The advantage is that this makes for much faster look-up of holidays during diary generation, and frees up network bandwidth for other users. The downside is that if Q++Studio "forgets" to bring in holidays for a given Holidays Set, your diary will generate as if there were no holidays defined for it (and you will not get an error message).

 

Usually this is done automatically as Q++Studio scans the list of tokens looking for references to aeiou-Holidays, and emits design-time messages to alert you if a Holidays List was referred to but not defined. However in some cases, usually if you refer to specific Holidays Sets ID's in a Macro, Q++Studio will not be able to notice that the referred to Holidays Set is not included in the temporary table.

 

Ordering of Holidays

 

As seen above, when you generate holidays, Q++Studio creates a table of holidays occurrences (as opposed to holidays rules), and then, during diary generation, Q++Studio creates a local holidays table on your PC, which contains only the holidays occurrences that are related to the aeiou-Holidays you are using.

 

In the expanded sample below, the first fields of the holidays database are displayed to show how holiday occurrences are ordered by Q++Studio, when multiple holidays and/or one-time dates occur on the same date and possibly even for the same holidays list.

 

expanded view of the temporary holidays table

expanded view of the temporary holidays table

 

Date

The dates of the generated holidays occurrences are grouped together (a). This sorting criterion is of no importance for single-date holidays tokens such as [fa]..[fu], but it makes a difference for duration tokens such as [fa:m+00].

Country_ID

Then all occurrences of the same holidays set counter value are grouped (b). This is the position, in the aeiou-holidays list, of the holidays set to which the holiday occurrence belongs to.
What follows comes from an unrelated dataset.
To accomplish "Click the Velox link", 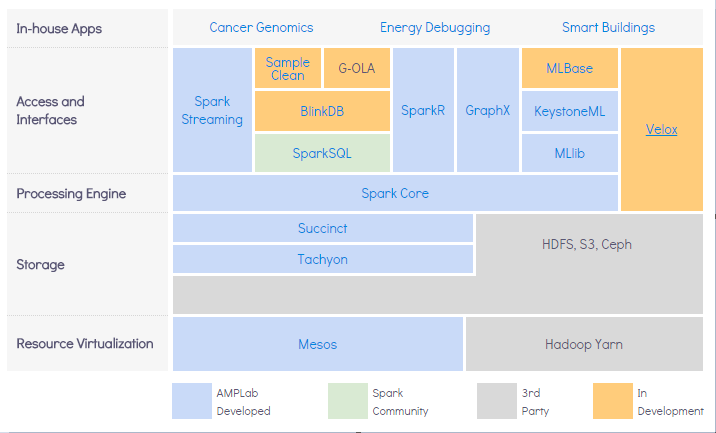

This means that you are assured that, for example, a-holidays will appear in the order that holidays sets were listed in a-Holidays.

Priority

Occurrences of the same date and holidays set are then grouped by priority (c1 and c2), which is a property of each holiday rule and one-time-date, allowing you to define the order of appearance of multiple holidays on the same date.

Holiday_ID

Finally, in the even rarer case when the Date, the Counter, and the Priority are the same, then the determining criterion is the Holiday ID, which roughly corresponds to the chronological order in which the holidays were created. This is clearly an unreliable way to sort holidays, and you should always set the priority of holidays that may occur on the same date as another holiday of the same holidays set.

OneTimeDate

The OneTimeDate criterion is not really used for sorting but is one of the criteria available to inspect in the holidays macro functions.

 

Note that this date is saved as the number of days since December 30th 1899, which is an IT standard.